凌晨二点整,解元处理完公务,在皮椅上靠了一会,打算回房休息。
他步子很轻,即使知道大家都已经睡去,也保持着不打扰人的修养。
怪夜色沉默,偌大的别墅太过空荡,全世界都过分安静。
解元经过解竹的房间,听到一声奇怪的叫声。
解凉在房间里换上了轻便的睡衣,洗了个澡,他抬手闻了闻自己,淡淡的沐浴露香味。
镜子里的男人微微挑起眉,艳丽俊气的脸上狭长的凤眼生动惑人。
整装待发,他满意地哼了句歌。
解凉出了房门,长腿止在门口,不动声色的左右看了一眼,没有人。
他放心的踩着轻步子到了解竹的房门口,嘴角勾起一抹狡猾的笑。
年轻人的身体食髓知味,反正有现成的哥哥可以纾解欲望,不上白不上。
时间正好是晚间一点整,他笑着扭了下门,笑容一僵。
门锁了。
当他再次来到门口时,已经是半个多小时后,他去了趟隔壁的佣人居所,毫无良心的吵醒了打扫各个房间的佣人,拿了钥匙就把哥哥的房门打开。

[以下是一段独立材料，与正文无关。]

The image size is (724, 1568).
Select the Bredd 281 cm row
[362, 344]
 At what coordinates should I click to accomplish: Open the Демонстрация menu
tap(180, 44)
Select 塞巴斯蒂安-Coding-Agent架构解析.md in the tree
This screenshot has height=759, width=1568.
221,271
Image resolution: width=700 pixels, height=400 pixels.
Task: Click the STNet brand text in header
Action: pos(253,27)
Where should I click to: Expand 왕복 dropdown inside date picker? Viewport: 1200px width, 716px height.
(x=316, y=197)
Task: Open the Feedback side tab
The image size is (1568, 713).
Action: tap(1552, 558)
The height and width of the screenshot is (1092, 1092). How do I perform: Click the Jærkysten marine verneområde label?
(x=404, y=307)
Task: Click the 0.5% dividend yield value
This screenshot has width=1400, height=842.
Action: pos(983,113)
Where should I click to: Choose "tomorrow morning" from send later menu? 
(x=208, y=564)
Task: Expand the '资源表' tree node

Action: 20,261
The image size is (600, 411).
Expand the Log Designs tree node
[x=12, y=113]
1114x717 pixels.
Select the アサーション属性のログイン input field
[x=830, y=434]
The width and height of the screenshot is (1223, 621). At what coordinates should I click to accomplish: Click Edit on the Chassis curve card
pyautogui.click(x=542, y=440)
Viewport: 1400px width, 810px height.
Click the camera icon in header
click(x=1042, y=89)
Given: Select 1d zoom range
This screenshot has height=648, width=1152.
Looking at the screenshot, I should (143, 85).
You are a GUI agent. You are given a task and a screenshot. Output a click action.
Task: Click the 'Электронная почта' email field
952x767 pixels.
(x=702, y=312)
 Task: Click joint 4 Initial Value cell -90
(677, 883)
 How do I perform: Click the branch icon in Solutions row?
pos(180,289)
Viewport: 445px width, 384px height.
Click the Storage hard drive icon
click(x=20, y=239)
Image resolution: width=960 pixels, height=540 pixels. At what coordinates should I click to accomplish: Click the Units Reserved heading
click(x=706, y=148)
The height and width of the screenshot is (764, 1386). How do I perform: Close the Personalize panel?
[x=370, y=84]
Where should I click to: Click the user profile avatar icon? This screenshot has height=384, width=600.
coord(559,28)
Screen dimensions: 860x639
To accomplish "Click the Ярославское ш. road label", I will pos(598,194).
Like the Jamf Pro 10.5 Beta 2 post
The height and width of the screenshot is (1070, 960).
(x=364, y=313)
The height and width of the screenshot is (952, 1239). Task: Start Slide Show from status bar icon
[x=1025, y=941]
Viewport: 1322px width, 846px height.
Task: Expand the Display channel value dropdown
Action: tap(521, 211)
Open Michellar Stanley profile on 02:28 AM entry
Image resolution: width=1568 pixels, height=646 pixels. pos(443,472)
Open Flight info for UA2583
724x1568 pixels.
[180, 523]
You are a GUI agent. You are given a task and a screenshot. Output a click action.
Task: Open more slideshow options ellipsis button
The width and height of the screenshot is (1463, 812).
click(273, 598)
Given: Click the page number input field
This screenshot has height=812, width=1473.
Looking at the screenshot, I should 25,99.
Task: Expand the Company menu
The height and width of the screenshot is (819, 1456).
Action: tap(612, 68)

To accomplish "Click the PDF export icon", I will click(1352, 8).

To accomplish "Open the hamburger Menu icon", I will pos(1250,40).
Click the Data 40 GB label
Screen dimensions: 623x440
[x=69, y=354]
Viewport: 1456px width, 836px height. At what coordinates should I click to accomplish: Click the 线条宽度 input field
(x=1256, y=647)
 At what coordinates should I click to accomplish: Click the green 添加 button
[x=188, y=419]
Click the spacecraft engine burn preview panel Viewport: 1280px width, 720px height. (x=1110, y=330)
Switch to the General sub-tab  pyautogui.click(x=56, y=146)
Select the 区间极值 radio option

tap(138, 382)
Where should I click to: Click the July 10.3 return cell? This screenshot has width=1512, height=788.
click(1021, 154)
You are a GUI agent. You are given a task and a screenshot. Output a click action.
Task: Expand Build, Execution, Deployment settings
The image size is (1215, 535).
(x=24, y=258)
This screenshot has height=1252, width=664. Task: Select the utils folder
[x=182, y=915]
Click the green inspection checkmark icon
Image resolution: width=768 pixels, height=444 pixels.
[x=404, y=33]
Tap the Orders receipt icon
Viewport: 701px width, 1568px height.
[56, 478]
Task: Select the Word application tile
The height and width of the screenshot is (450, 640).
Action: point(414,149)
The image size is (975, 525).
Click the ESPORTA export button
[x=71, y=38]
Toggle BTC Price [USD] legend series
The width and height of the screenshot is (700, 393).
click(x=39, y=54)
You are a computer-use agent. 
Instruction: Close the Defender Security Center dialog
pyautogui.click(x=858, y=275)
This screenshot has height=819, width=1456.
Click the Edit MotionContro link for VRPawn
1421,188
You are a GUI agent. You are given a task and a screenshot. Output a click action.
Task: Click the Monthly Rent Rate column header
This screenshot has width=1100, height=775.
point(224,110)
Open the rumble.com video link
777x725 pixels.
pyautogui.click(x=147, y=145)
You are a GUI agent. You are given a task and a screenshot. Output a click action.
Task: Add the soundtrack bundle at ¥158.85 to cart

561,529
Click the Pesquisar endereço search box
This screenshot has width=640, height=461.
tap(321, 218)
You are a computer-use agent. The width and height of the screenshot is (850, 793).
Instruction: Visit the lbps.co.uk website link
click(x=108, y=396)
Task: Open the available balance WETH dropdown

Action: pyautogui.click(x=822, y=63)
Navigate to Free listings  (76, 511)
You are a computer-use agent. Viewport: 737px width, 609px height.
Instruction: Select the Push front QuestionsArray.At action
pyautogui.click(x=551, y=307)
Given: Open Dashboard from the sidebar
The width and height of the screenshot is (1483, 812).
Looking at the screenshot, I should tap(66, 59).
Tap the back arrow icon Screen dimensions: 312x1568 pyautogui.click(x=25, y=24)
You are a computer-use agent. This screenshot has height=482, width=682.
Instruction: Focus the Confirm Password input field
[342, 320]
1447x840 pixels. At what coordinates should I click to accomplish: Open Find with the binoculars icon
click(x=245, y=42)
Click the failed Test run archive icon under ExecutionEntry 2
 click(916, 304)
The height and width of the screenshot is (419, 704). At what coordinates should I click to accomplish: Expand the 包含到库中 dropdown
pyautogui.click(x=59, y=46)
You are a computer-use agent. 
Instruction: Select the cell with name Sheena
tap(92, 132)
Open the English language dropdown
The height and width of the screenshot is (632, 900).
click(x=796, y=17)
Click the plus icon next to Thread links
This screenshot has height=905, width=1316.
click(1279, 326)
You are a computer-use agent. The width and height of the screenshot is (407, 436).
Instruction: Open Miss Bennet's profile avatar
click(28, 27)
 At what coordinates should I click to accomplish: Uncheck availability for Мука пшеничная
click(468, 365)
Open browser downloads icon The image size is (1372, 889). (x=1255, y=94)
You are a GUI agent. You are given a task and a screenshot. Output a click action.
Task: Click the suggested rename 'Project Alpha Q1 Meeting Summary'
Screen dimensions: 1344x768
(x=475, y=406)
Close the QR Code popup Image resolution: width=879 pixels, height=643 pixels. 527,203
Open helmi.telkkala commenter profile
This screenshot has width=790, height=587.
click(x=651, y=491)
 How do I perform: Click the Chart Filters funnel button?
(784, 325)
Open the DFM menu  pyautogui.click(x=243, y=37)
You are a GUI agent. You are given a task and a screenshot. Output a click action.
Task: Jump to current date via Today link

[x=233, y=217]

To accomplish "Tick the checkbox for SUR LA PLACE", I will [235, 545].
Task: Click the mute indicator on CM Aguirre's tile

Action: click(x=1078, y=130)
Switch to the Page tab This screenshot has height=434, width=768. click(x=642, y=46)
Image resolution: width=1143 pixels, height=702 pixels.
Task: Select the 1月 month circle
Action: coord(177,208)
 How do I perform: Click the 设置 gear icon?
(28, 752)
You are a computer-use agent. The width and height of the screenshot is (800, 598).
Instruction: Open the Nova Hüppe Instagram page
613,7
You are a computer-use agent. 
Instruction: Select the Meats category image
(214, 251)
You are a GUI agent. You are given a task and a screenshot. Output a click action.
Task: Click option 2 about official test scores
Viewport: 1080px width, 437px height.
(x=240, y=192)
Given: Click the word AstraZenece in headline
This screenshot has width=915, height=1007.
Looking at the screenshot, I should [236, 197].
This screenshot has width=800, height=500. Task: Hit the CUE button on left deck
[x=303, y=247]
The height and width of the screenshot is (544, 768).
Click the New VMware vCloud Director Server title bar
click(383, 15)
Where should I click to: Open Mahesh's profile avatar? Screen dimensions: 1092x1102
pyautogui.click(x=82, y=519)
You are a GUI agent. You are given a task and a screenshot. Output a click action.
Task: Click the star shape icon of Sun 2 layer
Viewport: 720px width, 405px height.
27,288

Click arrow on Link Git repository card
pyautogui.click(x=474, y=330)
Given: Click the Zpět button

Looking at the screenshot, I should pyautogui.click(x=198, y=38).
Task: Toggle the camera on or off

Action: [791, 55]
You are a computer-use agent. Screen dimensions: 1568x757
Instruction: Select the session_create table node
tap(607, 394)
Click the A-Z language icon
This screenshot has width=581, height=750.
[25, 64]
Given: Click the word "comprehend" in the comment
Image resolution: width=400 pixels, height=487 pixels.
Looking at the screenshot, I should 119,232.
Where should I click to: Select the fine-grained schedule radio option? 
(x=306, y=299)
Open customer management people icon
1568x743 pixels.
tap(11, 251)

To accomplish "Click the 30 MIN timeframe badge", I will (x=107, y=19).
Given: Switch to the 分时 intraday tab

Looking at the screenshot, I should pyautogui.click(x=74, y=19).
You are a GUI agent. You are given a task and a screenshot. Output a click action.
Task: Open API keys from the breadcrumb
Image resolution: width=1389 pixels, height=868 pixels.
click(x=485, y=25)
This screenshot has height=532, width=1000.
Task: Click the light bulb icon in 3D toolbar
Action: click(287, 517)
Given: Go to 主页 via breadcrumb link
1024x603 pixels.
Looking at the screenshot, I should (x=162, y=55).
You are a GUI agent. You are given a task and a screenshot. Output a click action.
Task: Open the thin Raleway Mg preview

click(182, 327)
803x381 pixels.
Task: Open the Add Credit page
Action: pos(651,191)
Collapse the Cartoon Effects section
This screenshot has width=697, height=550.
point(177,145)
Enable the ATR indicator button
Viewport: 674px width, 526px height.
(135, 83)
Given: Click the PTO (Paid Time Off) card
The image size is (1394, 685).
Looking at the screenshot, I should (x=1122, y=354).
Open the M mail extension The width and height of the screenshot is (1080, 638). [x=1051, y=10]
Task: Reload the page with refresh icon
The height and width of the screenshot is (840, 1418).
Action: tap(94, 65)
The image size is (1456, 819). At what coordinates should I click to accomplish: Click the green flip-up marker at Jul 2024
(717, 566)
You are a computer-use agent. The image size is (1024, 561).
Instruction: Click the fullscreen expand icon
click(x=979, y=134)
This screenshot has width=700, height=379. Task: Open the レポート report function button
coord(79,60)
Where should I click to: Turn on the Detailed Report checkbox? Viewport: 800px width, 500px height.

解竹虽然喜欢被人上,但屁股痛和屁股痒偶尔会有稍许冲突。
他早早地锁了房门躲避小畜生,想睡个安稳觉,没想到畜生的行为不可估量。
当他伴着门口气急败坏扭门把的声音嘴角带笑进入梦乡,再次被吵醒,就发现胸口上埋着一颗毛茸茸的脑袋。
“哈——嗯——”
解竹睡意朦胧,胸上的两点被啃得啧啧作响,他被身体不受控制的欲望激得大声呻吟,内心和皮相都有些懵。
胸前的痒意让他越发清醒,困意成了另一种感觉。
他双目幽深盯着解凉头顶的发丝,是真想破口大骂:你个畜生!
解竹的睡衣早就被扒光了,浑身上下就剩条内裤,光溜溜的正被人上下其手。
解凉只扒了自己的上衣,透气的睡裤摩擦着解竹的小腿,腹肌贴着解竹的内裤,他啃着解竹的胸,手抚摸着他的腰线,坚硬滚烫的胸膛轻轻隔着内裤摩擦着解竹的玉茎。
解竹感觉下身已经硬了,他轻轻喘了口气,伸手抓住了解凉的头发,有些硬的头发毛刺刺地从指尖支棱出来,他指节分明的手扣着解凉的头,手指微微按压着抚摸,刚刚清醒就被人搞得欲望太强,他现在不怎么想演戏。
解凉当他是想推开他,顿时啃得更欢了,一只手臂也用力搂着哥哥的细腰,另一只手放肆得揉捏哥哥的臀。
“哼……嗯……”
解竹没有压抑喘息和呻吟,一室的空荡里飘扬着他动情好听的音色。
解凉以前便发现哥哥声音好听,在昨天下午的放肆下更是觉得如此,他深切热爱把哥哥弄出娇声,这是很有成就感的一件事。
现在的哥哥,比下午的哥哥叫得更大声,更好听,没有压抑的颤抖,只有放肆的淫叫。
他的大脑有些发热,心跳也轻微加快。
这个与众不同的哥哥,好骚啊!
解凉动作一顿,伸出舌头再在那粒红点上舔了舔,感觉得那点轻轻颤抖了一下,满意地笑了声,抬头看向今夜格外动情的哥哥。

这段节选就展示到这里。